**Assignment:** Within the entries below, output exactly the lines between the line containing "The height and width of the screenshot is (335, 419)." and the line containing "You are a computer-use agent. 592x504 pixels.", inclusive, and omit any picture.

**Supplied entries:**
================

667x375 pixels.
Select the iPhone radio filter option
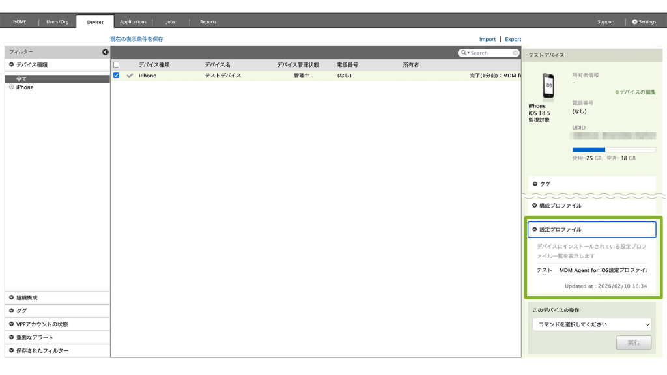pyautogui.click(x=12, y=87)
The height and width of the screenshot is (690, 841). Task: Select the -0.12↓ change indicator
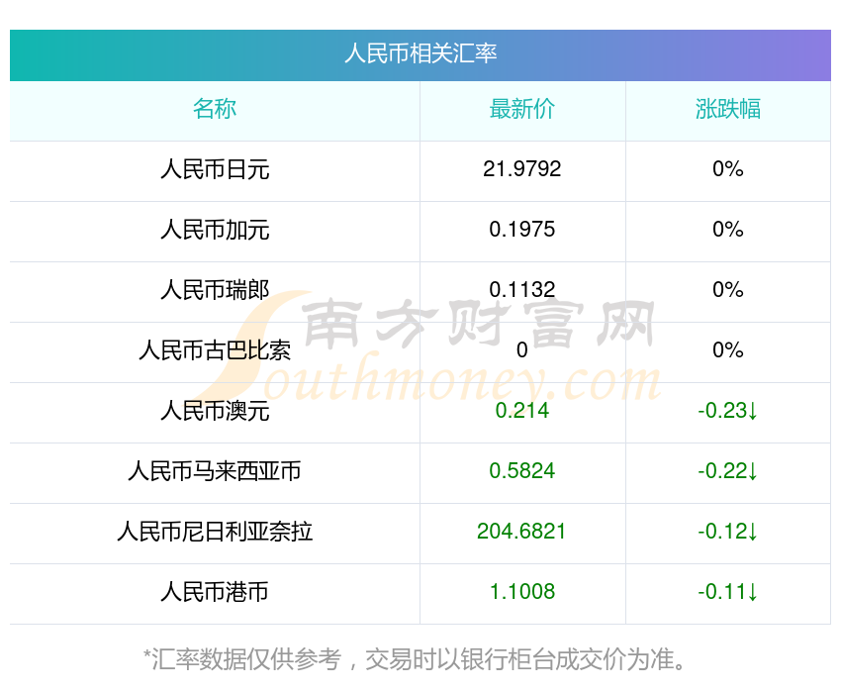pos(728,532)
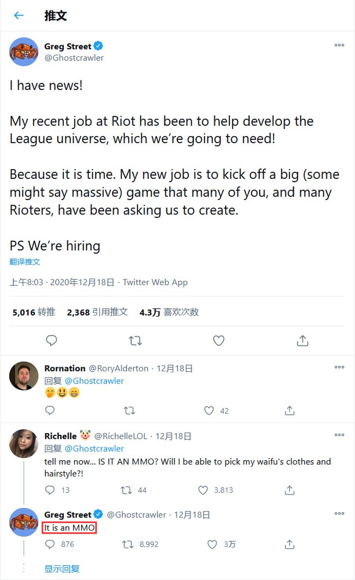
Task: Open Richelle's profile picture
Action: pyautogui.click(x=24, y=443)
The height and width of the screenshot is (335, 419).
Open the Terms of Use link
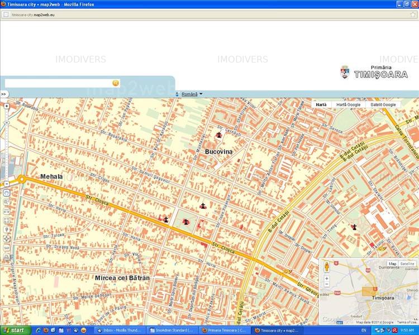click(x=406, y=322)
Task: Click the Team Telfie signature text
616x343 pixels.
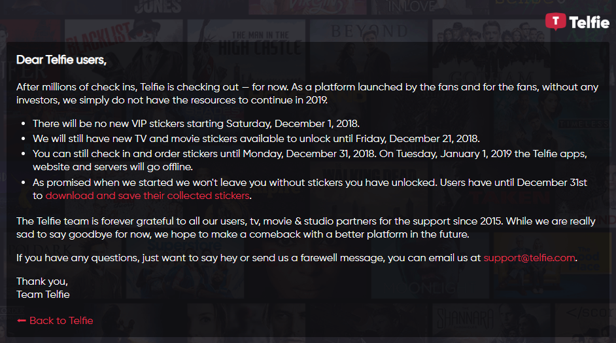Action: coord(43,294)
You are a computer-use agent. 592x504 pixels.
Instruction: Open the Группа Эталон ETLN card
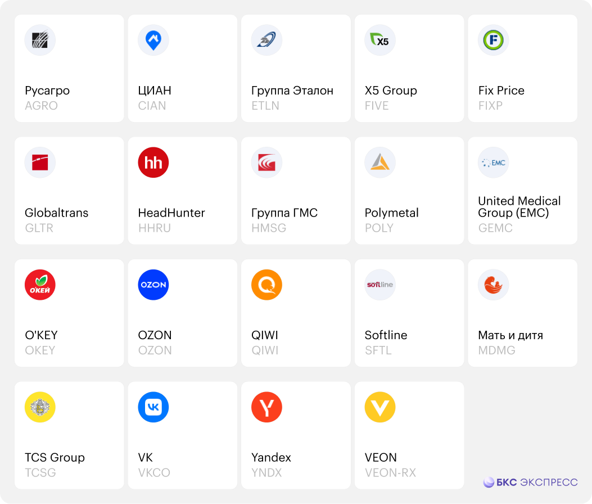click(296, 69)
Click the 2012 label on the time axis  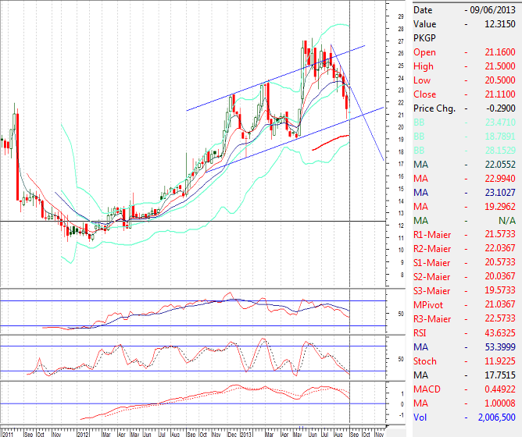click(x=84, y=432)

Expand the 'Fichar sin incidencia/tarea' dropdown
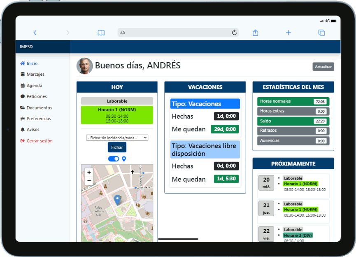point(117,138)
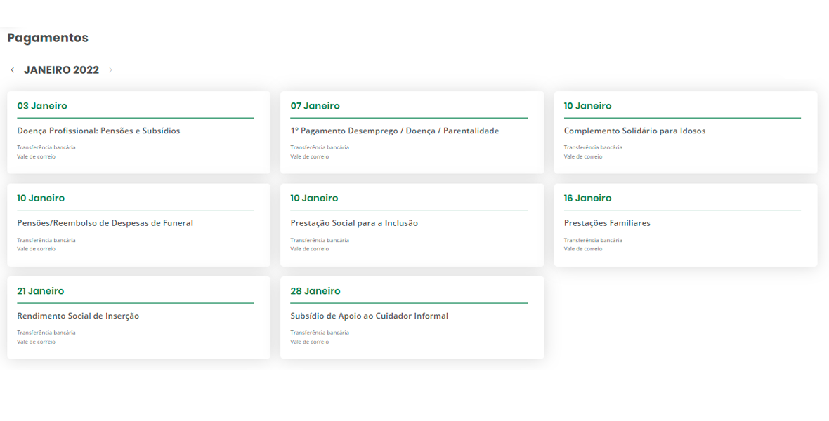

================

**Task response:**
The height and width of the screenshot is (335, 419).
Open the Terms of Use link
click(x=406, y=322)
Task: Click the Team Telfie signature text
616x343 pixels.
Action: coord(43,294)
You are a computer-use agent. 592x504 pixels.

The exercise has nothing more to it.